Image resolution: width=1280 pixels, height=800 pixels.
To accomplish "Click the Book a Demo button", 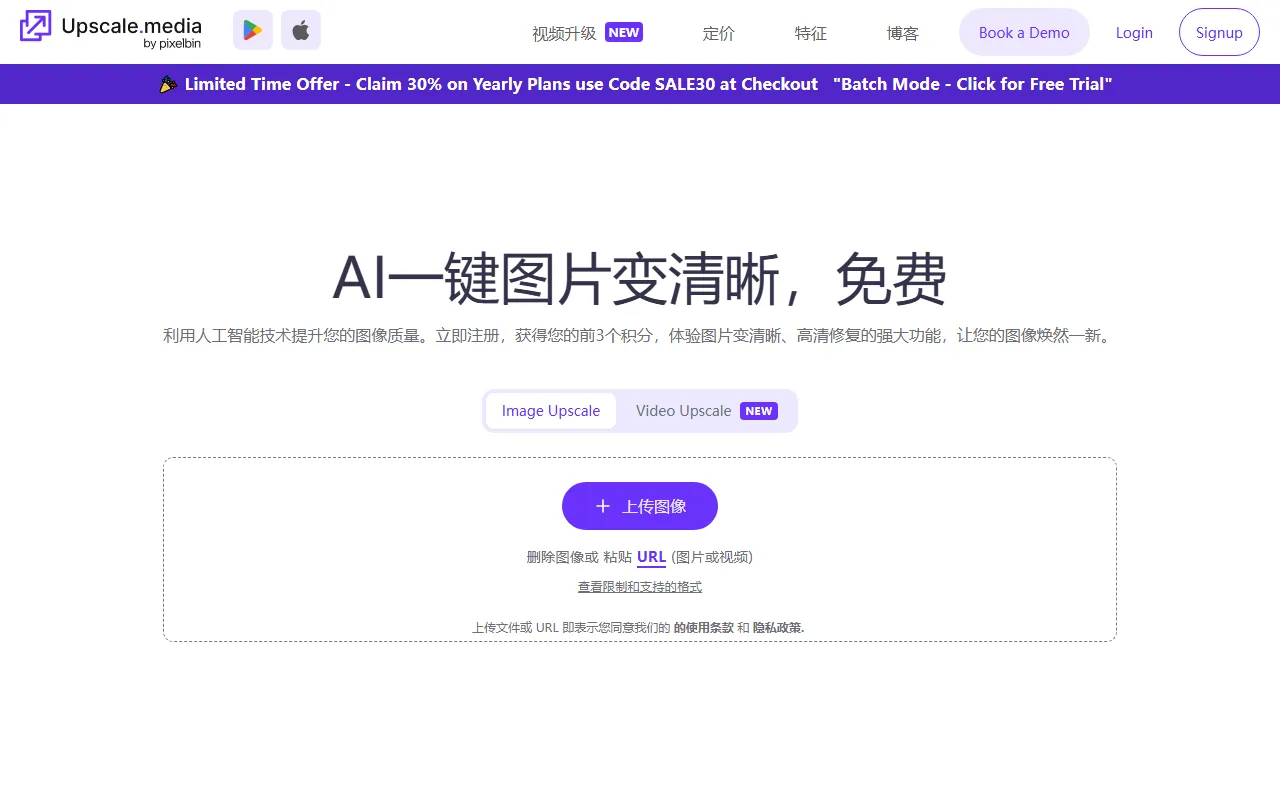I will [x=1023, y=31].
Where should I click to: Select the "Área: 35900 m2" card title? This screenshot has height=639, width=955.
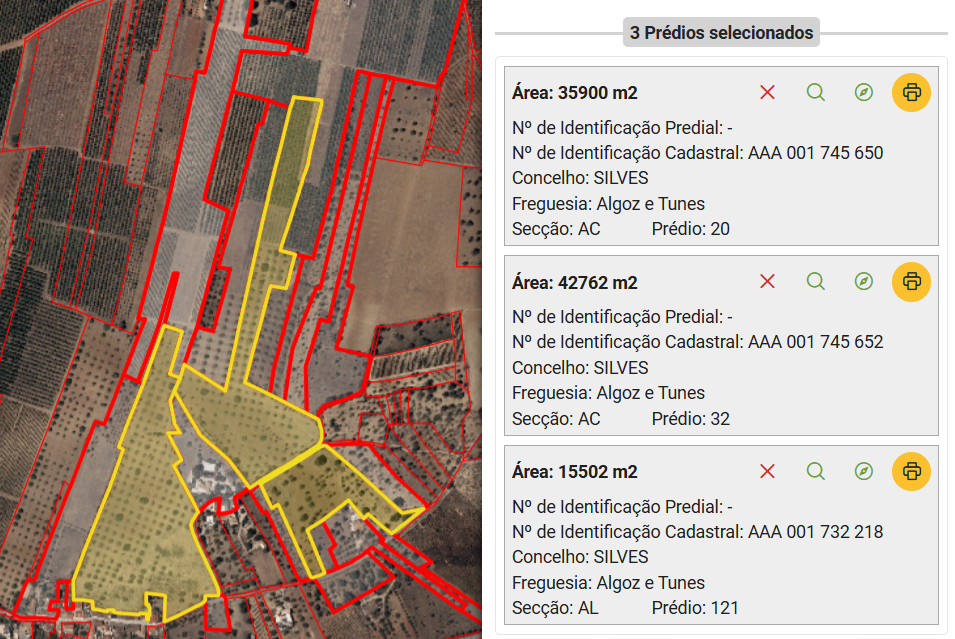coord(574,93)
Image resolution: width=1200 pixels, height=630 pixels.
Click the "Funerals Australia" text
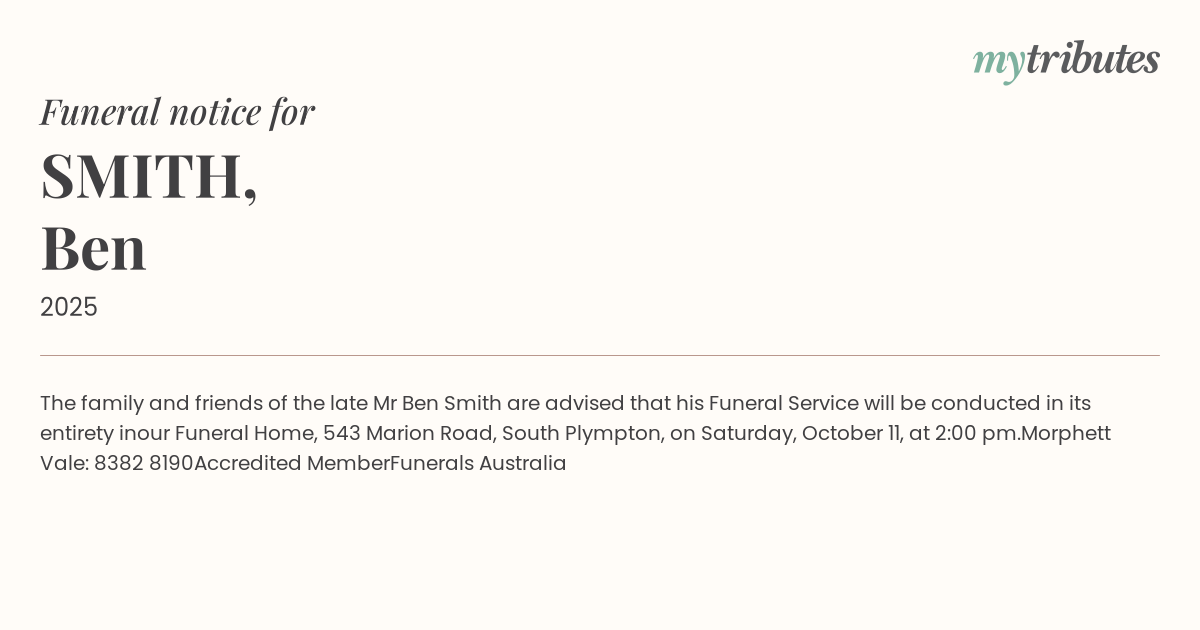(478, 463)
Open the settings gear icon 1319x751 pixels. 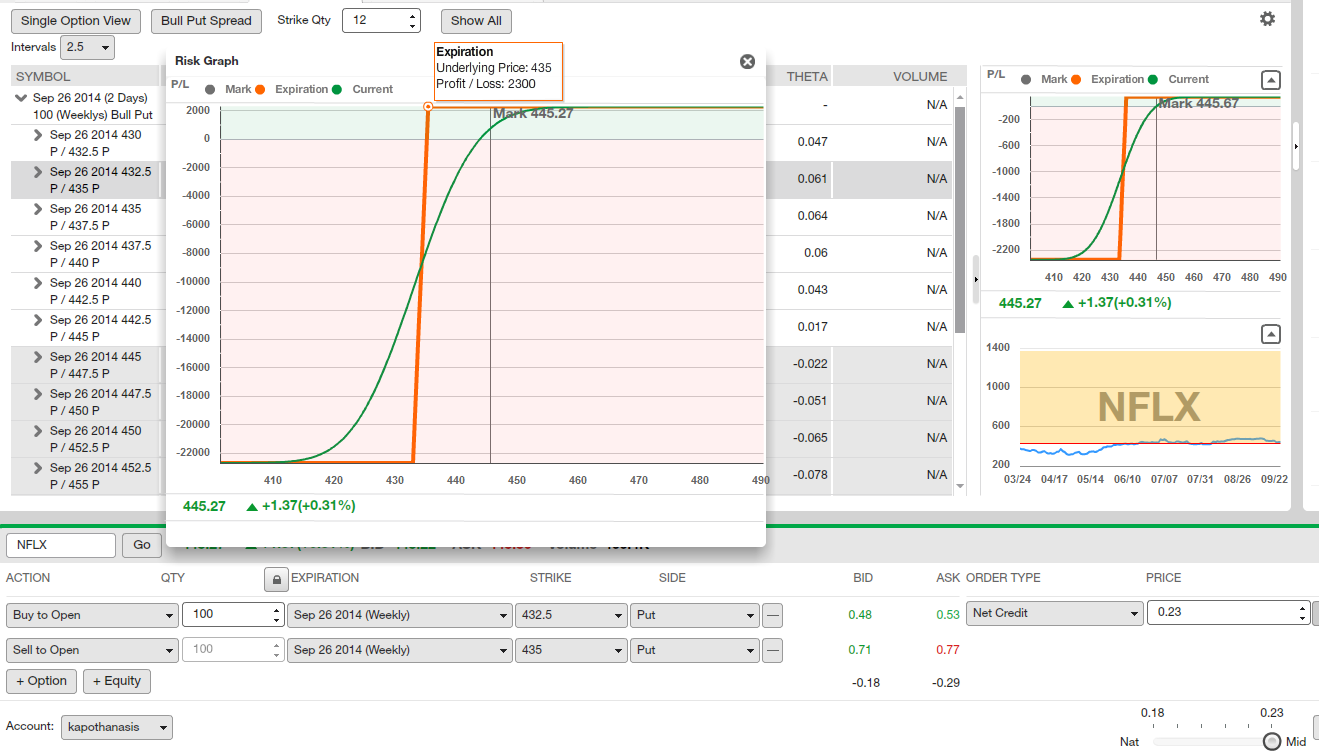pyautogui.click(x=1267, y=19)
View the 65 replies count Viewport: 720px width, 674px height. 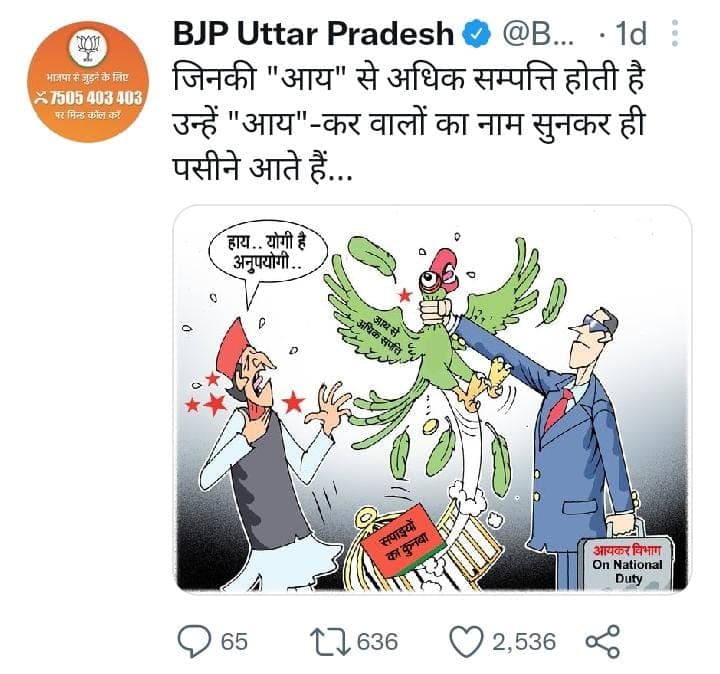(235, 641)
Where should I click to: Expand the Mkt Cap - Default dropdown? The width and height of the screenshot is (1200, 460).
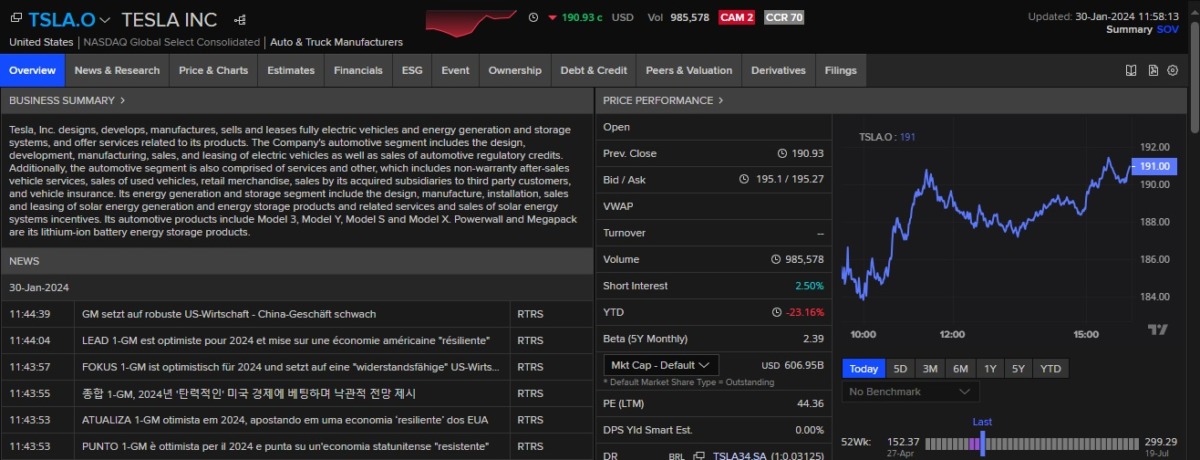coord(660,365)
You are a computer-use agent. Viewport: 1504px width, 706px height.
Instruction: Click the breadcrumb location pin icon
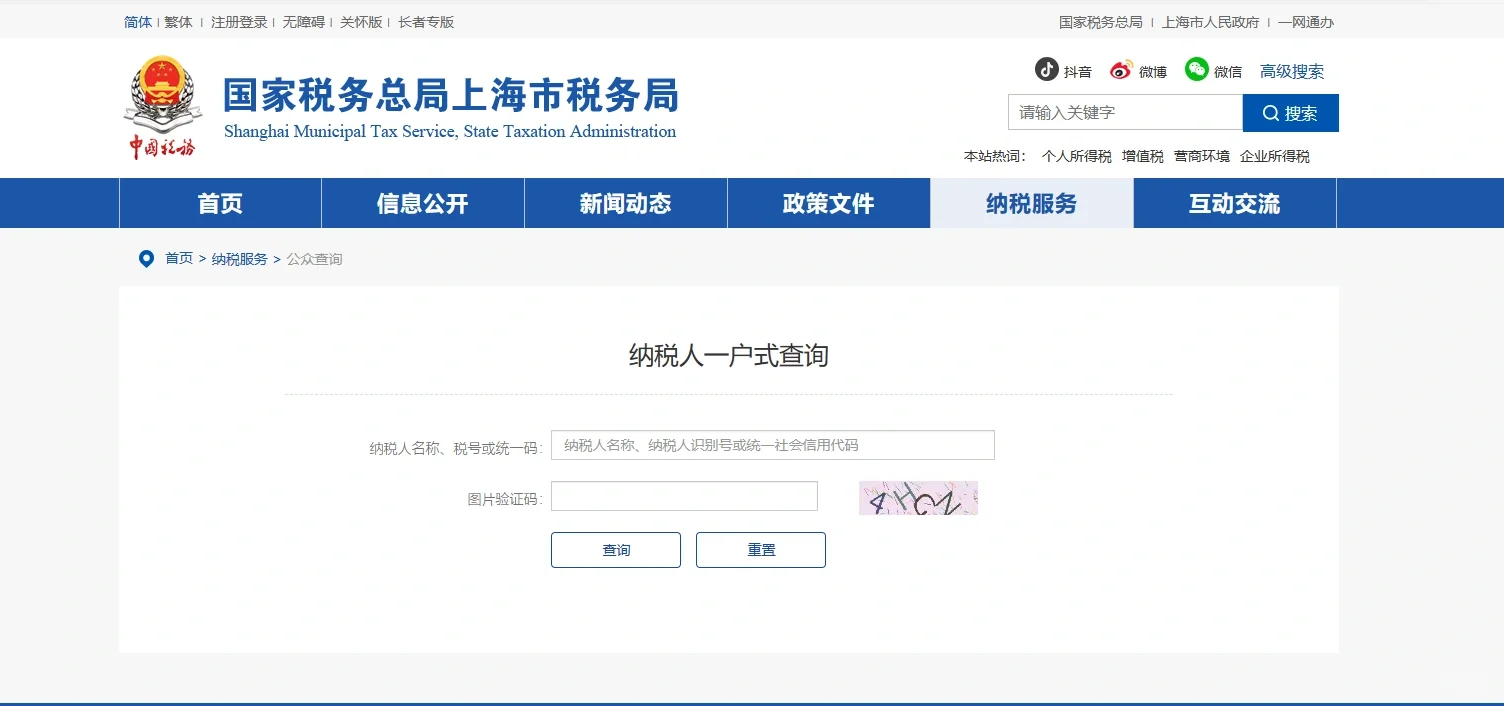click(x=146, y=258)
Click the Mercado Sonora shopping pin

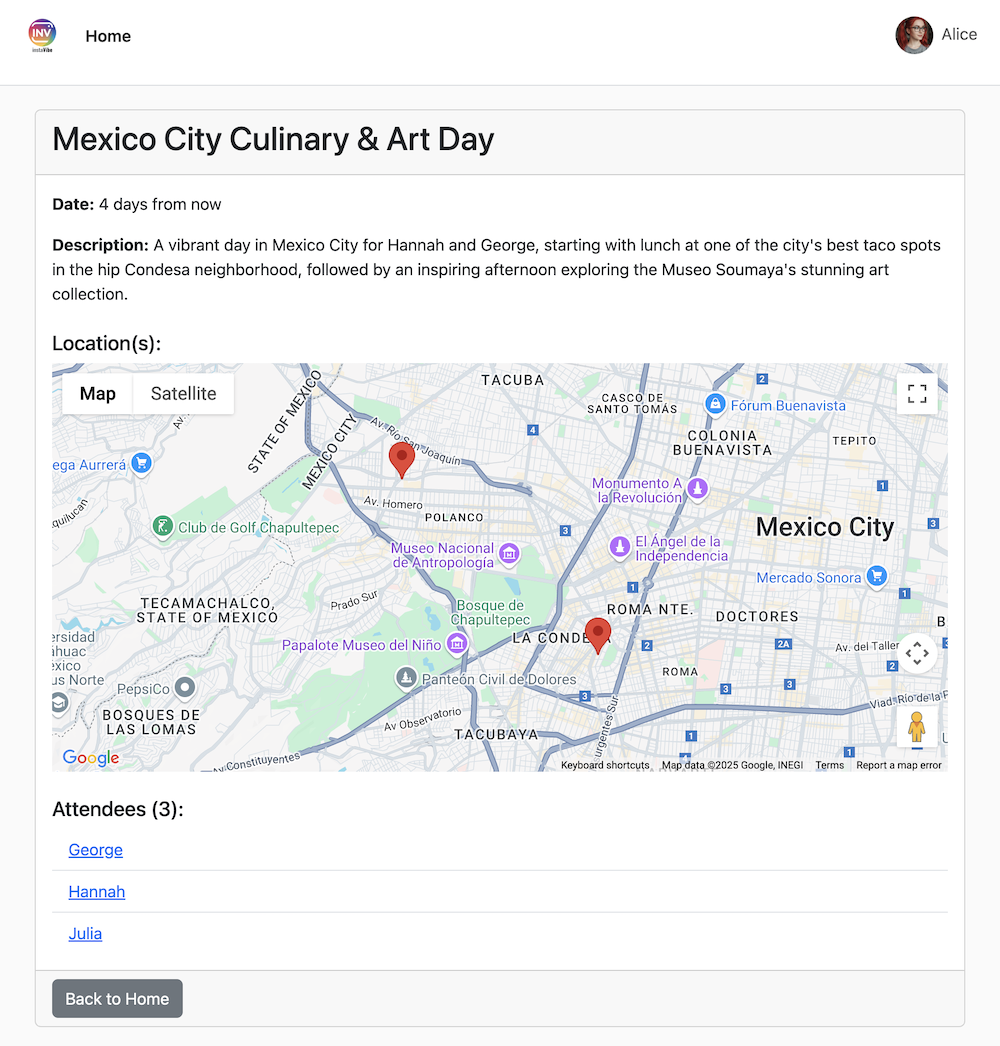(x=877, y=576)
● ● ● ●
▶ _EXERCISE DESCRIPTION_
Which of the lines above carry the string "Image"? Pick them out and copy them.

▶ _EXERCISE RESULT_
Image resolution: width=1280 pixels, height=800 pixels.
Image resolution: width=1200 pixels, height=630 pixels.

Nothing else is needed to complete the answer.